Task Force Zero, teams of troopers specially trained to detect and arrest impaired drivers, will be a valuable component in the department’s crackdown on DUI. TFZ teams will make use of DPS’s fleet of nine BAT-mobiles, which are equipped with breath-alcohol testing equipment and allow for on-scene processing of impaired drivers. The large trucks also serve as temporary holding stations for those placed under arrest. Grant funding for the BAT-mobiles was awarded by Gov. Bob Riley and administered by ADECA. Testing equipment was provided by the Department of Forensic Sciences.


Murphy thanked Riley and the Alabama Legislature for supporting Public Safety’s traffic safety initiatives. “Since the first Take Back Our Highways campaign was conducted in 2007, trooper-reported traffic deaths in Alabama have steadily declined – from 828 in 2006 to 541 in 2009. This represents a 35 percent decrease in traffic deaths. He said year-to-date reports reflect 41 fewer trooper-reported traffic deaths compared with the same period in 2009.


Murphy stressed the vital importance of buckling up. “Simply stated, buckling up saves lives,” said the colonel. He said about two-thirds of those killed in trooper-reported crashes last year in Alabama were not using safety restraints. “Many lives could be saved if every vehicle occupant buckled up.”


The official Memorial Day holiday travel period begins at 6 p.m. Friday, May 28, and ends at midnight Monday, May 31. Last year during the 78-hour Memorial Day weekend 15 people, including 12 vehicle occupants, two pedestrians and one ATV operator, were killed in traffic crashes in the state. At least five of the deaths were alcohol related, and six of the 12 crash victims who were vehicle occupants were not using safety restraints.


Murphy said troopers will strictly enforce the state’s seat belt and child restraint laws. Alabama’s seat belt law mandates that all front-seat occupants, regardless of age, be restrained.

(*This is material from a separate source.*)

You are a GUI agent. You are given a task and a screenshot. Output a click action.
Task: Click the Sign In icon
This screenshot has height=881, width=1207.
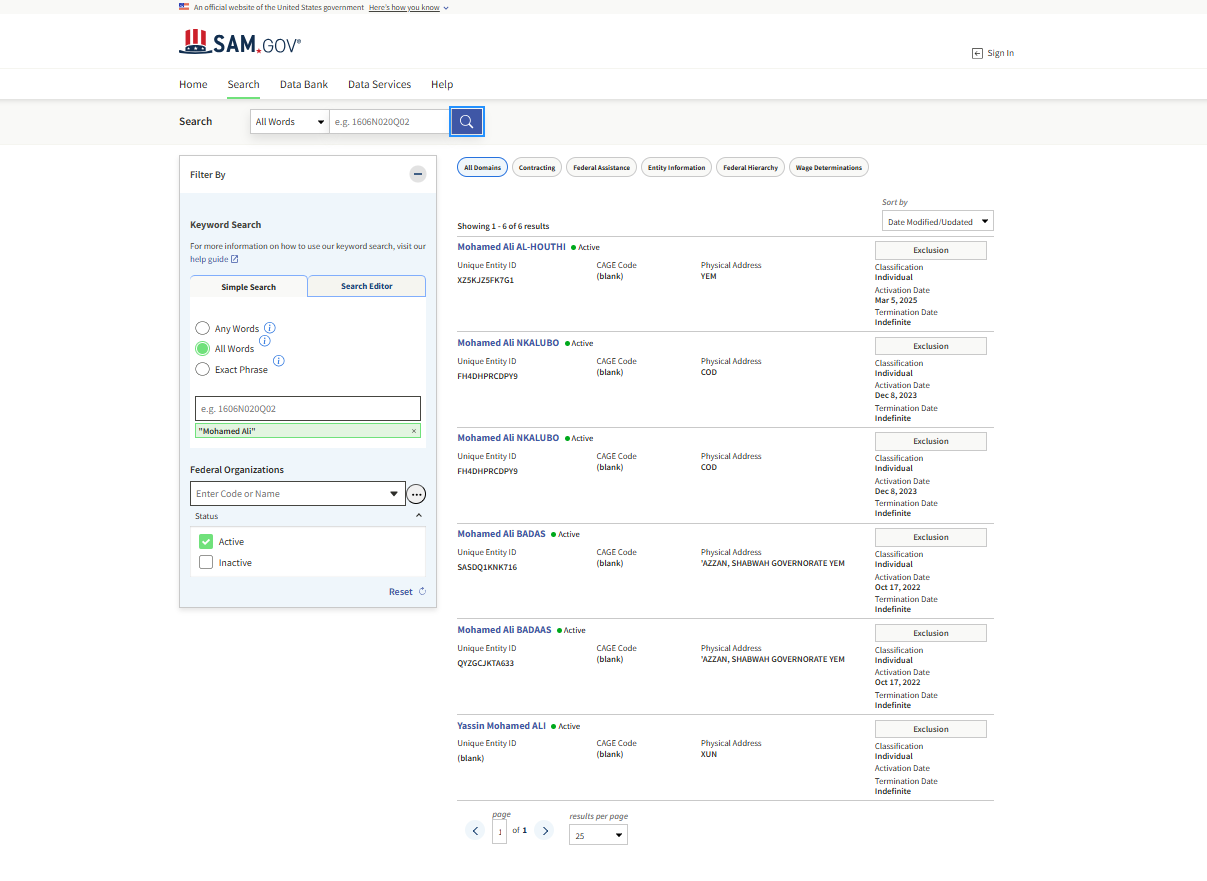click(977, 52)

The state’s child restraint law requires the following size-appropriate restraint systems for children riding in front and back seats:


¨       Infant-only seats and convertible seats used in the rear-facing position for infants until at least 1 year of age or 20 pounds;

¨       Convertible seats in the forward position or forward-facing seats until the child is at least 5 years of age or 40 pounds;

¨       Booster seats until the child is 6 years of age;

¨       Seat belts until the child is 15 years of age.


Murphy also issued a reminder about Alabama’s “move-over” law. The “move-over” law requires that vehicles on roads with four or more lanes move over one lane when passing an emergency vehicle that is stopped roadside with emergency lights activated. When the vehicle cannot safely move over, the law requires the driver to slow down and pass with caution.